Definitely, Di Marzo added, endogenous (made in the body) cannabinoids are produced during stressful conditions, at the isolated-cell level and at the whole-organism level, and they seem to be producing those anti-stress effects.

“Of course, that concept was very simplistic,” Di Marzo said. “Now we know more about each of those potential functions — protection, relaxing — it accompanies the fight-or-flight system and maybe has been evolutionarily conserved to combat the consequences of stress and to [help vertebrates, which all have endocannabinoid systems] recover from stress as quickly as possible. So I would still say that concept is valid, even though it’s not so simple as it may have looked in 1998.”

Courtesy xkcd.com

Today, many years later, it’s known that the endocannabinoid system in the brain primarily influences neuronal synaptic communication and affects biological functions — including eating, anxiety, learning and memory, reproduction, metabolism, growth and development — through many actions in the nervous system (Skaper SD, Di Marzo V. Endocannabinoids in nervous system health and disease: the big picture in a nutshell. Philos Trans R Soc Lond B Biol Sci. 2012 Dec 5;367(1607):3193-200).

A Complicated System

The endocannabinoid system is very complicated, Di Marzo said during the 2012 interview. “It’s very pleiotropic [producing more than one effect at a time] and works everywhere, and it undergoes changes during nearly every physiological condition,” he said, and also during acute pathological and chronic conditions.

Cannabis plant glandular trichomes, where resin is made. Shutterstock.

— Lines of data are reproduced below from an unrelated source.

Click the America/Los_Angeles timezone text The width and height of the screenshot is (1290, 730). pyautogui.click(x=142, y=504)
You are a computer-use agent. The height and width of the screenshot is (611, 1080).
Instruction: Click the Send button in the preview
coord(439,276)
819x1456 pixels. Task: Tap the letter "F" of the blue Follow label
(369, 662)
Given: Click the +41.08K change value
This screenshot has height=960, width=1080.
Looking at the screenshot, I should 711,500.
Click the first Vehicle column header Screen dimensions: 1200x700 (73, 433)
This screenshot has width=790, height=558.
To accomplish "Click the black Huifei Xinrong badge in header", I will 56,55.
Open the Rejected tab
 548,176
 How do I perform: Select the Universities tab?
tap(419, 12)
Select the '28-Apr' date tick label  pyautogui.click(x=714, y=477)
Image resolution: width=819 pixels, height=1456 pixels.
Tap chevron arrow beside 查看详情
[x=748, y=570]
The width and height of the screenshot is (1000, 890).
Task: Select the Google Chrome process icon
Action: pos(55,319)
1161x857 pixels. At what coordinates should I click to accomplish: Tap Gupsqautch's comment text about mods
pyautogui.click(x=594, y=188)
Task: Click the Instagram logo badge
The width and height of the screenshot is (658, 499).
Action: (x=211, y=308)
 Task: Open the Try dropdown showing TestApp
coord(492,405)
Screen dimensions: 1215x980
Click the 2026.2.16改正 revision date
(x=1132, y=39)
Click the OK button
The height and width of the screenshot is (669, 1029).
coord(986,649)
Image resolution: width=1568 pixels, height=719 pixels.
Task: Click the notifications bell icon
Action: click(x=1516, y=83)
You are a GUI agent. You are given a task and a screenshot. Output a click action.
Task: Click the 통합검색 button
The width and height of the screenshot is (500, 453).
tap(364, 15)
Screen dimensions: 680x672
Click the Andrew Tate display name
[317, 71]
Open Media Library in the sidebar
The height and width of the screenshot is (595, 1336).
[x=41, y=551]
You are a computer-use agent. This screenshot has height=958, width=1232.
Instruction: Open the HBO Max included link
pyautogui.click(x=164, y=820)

“We analyze the levels of endocannabinoids and they change during the day, they have seasonal changes. Everything impacts on the endocannabinoid system both endogenously and exogenously [outside and inside the body], so it’s very complicated to work with but it’s exciting because it’s involved in everything,” Di Marzo said, adding that the work specifically on plant cannabinoids like THC and cannabidiol (CBD) and others also will be exciting.

“Because rather than designing complicated synthetic drugs,” he said, “maybe we already have the answer there and it’s just a matter of working harder and harder to understand how these compounds work and how the [endocannabinoid] system works.”